Complexity: best, average, and worst case
| Case | Time complexity | Condition |
|---|---|---|
| Best case | O(n) | Already sorted, with the early-exit flag in place |
| Average case | O(n²) | Random ordering |
| Worst case | O(n²) | Reverse-sorted input |
The quadratic behavior comes from a triangle-number structure: the total number of comparisons across all passes is roughly (n-1) + (n-2) + ... + 1, which sums to a value proportional to n². Every simple comparison-swap sort that walks the list repeatedly shares this same underlying shape, which is exactly why none of them scale well past a few thousand elements.

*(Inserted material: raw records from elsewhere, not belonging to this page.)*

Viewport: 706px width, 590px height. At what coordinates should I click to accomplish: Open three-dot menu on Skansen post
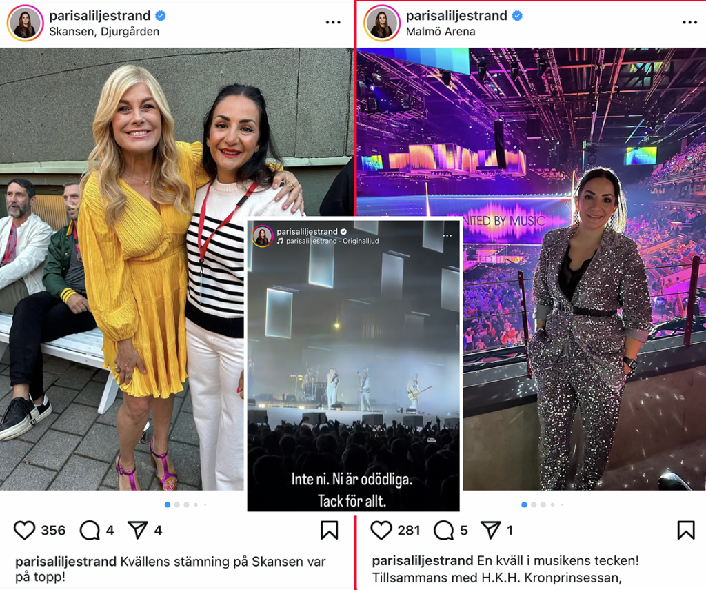(x=333, y=22)
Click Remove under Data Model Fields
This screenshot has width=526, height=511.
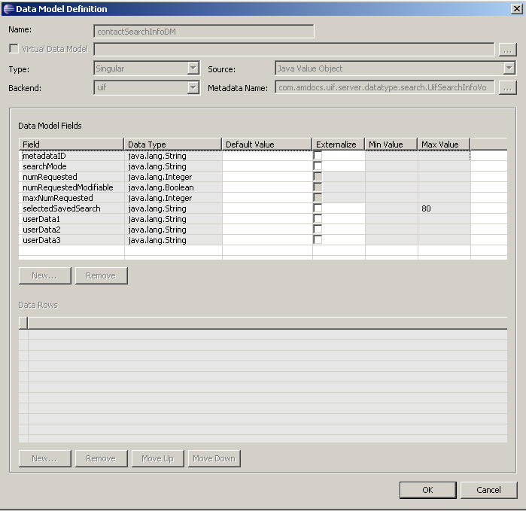[101, 275]
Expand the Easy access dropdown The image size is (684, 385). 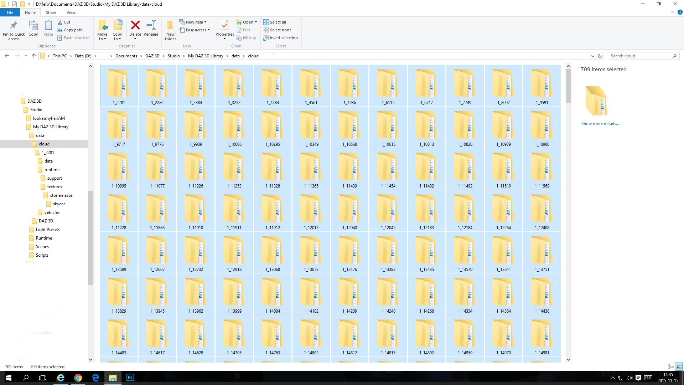197,30
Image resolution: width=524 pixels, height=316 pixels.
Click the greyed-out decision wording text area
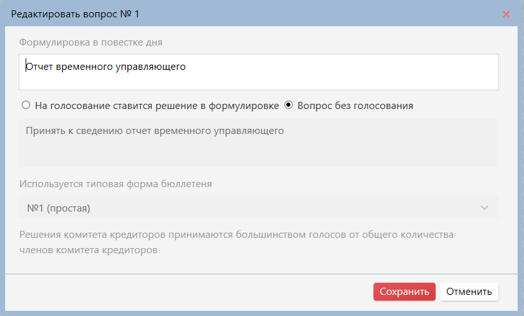(259, 153)
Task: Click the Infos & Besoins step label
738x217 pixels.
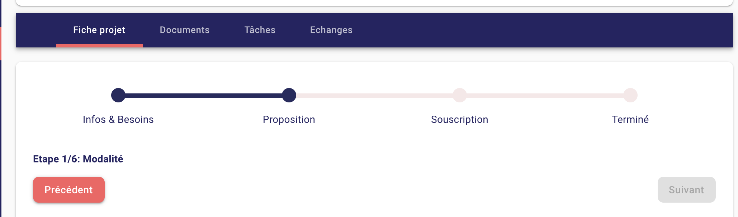Action: point(118,119)
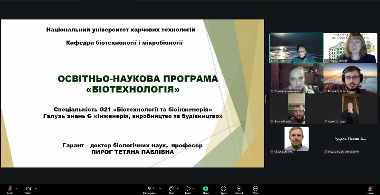This screenshot has width=380, height=195.
Task: Click the green Share screen icon
Action: (206, 188)
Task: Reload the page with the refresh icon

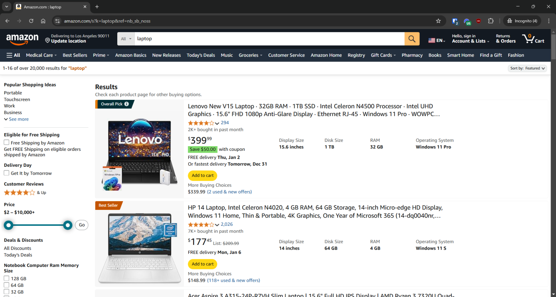Action: click(x=31, y=21)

Why it’s almost never the right production choice
Quadratic time sounds abstract until you put numbers next to it. Sorting a thousand elements with bubble sort takes on the order of a million operations; sorting a million elements takes on the order of a trillion. Quicksort or merge sort would handle that same million-element list in roughly twenty million operations — a difference of nearly five orders of magnitude.

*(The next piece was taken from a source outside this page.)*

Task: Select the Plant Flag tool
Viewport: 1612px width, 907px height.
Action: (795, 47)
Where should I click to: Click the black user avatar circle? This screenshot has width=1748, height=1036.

This is precisely why no mainstream standard library uses bubble sort as its default general-purpose sort, and why it almost never appears in performance-sensitive code outside of teaching contexts and toy examples.
Where it’s still genuinely useful
- Teaching. No other sorting algorithm makes “comparison” and “swap” this concrete this quickly — it’s an excellent first algorithm precisely because there’s nothing hidden in it.
- Tiny, nearly-sorted datasets. With the early-exit optimization, bubble sort on data that’s already mostly in order can actually compete with more complex algorithms whose setup overhead isn’t worth paying for a handful of elements.
- Detecting “is this already sorted?” cheaply. A single pass of bubble sort with no swaps is itself a valid way to confirm a list is sorted — the early-exit check does exactly that work as a side effect.
- Building intuition for algorithm analysis. Because its complexity is so easy to derive by hand, bubble sort is a common first example when teaching big-O notation itself, before moving on to algorithms whose complexity is harder to see directly from the code.